Fundamentally, the distinction between "oil" and "condensate" is artificial and arbitrary. Both are the liquid hydrocarbon phases resulting from "flashing" reservoir hydrocarbon fluids to surface pressure and temperature. That's the function of various "separator" vessels through which wellstream production is processed. Those "standard" (AKA "stocktank") conditions depend on contracts and local regulations, but for laymen it's enough to consider that 1 atmosphere pressure and "room" temperature (e.g. in OK & TX it's 14.65 psia/60F, in LA it's 15.025 psia/60F, some places it's 1 atm [14.696 psia] and 25C, yada yada...).

For common use, your assessment is pretty close. They're both "crude" in the sense that their compositions are whatever came from the well with no processing other than simple separation -- which is what that means in the term "crude oil". If the hydrocarbons in the reservoir were in the liquid phase, we tend to use the label "oil" for both that reservoir liquid and the liquid that remains after "dissolved gas" is liberated when pressure is reduced by production and separation. If the reservoir hydrocarbons were vapor, we tend to use the label "condensate" for liquids condensed when temperature and/or pressure are reduced (especially the latter). If (as very commonly happens) the reservoir contains both phases, we use whichever label suits us at the moment, usually leaning toward the primary phase that flows into the well (or did when production began).

Petroleum (oil and gas and condensate) fluids are mixtures of many, many different hydrocarbons.

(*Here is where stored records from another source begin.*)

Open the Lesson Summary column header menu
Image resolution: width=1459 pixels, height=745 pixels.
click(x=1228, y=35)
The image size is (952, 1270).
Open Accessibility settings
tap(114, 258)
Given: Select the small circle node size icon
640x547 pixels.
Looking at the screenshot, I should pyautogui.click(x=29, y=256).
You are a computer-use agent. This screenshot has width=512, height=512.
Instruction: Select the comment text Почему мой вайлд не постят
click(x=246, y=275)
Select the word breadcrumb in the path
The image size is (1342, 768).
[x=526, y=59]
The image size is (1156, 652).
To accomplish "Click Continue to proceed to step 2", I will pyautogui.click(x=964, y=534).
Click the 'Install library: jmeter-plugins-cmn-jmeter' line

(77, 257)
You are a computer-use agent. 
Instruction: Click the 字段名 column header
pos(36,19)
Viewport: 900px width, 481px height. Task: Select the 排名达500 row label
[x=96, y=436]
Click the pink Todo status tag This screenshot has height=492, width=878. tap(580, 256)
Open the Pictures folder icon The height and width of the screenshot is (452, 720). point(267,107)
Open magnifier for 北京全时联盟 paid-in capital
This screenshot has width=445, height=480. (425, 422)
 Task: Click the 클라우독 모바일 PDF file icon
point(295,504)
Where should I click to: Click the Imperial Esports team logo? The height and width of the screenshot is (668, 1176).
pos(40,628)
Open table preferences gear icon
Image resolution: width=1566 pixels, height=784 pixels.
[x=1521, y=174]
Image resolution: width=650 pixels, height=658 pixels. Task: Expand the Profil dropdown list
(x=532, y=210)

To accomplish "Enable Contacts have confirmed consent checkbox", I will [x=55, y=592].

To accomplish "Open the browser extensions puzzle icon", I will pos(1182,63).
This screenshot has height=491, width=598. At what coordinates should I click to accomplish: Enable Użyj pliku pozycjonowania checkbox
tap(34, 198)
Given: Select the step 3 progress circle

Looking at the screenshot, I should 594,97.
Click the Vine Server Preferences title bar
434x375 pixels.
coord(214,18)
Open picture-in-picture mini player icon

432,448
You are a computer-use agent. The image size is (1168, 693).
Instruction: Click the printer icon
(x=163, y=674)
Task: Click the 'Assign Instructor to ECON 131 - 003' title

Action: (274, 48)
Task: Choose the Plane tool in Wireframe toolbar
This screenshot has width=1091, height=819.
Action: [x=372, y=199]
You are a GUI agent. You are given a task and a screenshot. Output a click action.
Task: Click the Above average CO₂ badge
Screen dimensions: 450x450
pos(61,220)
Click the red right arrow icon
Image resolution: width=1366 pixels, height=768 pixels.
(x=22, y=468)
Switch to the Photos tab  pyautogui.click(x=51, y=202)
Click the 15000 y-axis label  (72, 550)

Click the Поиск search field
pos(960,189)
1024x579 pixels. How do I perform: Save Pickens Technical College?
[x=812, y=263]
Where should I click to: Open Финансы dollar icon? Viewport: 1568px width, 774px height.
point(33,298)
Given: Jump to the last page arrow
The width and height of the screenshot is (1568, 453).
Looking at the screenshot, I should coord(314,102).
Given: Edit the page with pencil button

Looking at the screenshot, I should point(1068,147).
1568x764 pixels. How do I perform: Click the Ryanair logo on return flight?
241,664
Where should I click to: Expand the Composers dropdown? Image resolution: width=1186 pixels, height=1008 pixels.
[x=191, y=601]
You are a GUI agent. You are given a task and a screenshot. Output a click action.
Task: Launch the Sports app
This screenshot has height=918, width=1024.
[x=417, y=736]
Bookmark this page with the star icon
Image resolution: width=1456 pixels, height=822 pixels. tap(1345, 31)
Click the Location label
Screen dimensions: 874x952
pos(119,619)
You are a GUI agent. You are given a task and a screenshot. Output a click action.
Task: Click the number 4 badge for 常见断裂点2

Reservoir fluids are different from reservoir to reservoir (and even within the same reservoir -- variations across reservoir compartments and compositional gradients are not uncommon), running the full spectrum from nearly solid tars (e.g. Athabasca in Canada), to heavy "dead" oils with very little light components (e.g. the heavy oils in the Midway-Sunset field of central California), to medium oils with varying amounts of "dissolved gas" (a useful but philosophically imprecise concept) (e.g. many Gulf Coast oils), to the nice stuff that's generally the pricing standard (e.g. most midcontinent crudes and the once-benchmark West Texas Intermediate), to volatile oils
that "shrink" dramatically when they liberate gas as pressure is reduced, to rich "retrograde" gas condensate fluids that condense much liquid as pressure is reduced (hence the retrograde moniker), to leaner gas fluids that yield condensate only as they're cooled (many gas fields), to dry gases all the way to nearly pure methane (e.g. the Arkoma basin).

Some folks (e.g. the link below) use five classifications for petroleum reservoir fluids: "black oil", "volatile oil", "retrograde gas-condensate", "wet gas", and "dry gas". The distinctions are useful, but the boundaries are hardly distinct. The term "black oil" is particularly imprecise and context-dependent; to a reservoir simulation engineer like me, that means the simplifying assumption that the fluid can be characterized by only two components, one of which can exist in only one phase whose properties we can characterize the other component dissolves in that phase; that phase is "black" as in box, not color. Usually the non-partitioning phase is the "heavy" component (separator oil may contain dissolved gas, but the gas phase contains no oil), but it works the other way, too (separator gas can contain condensate vapor, but condensate can dissolve no gas). When it's applicable, the black-oil assumption saves *lots* of computational effort.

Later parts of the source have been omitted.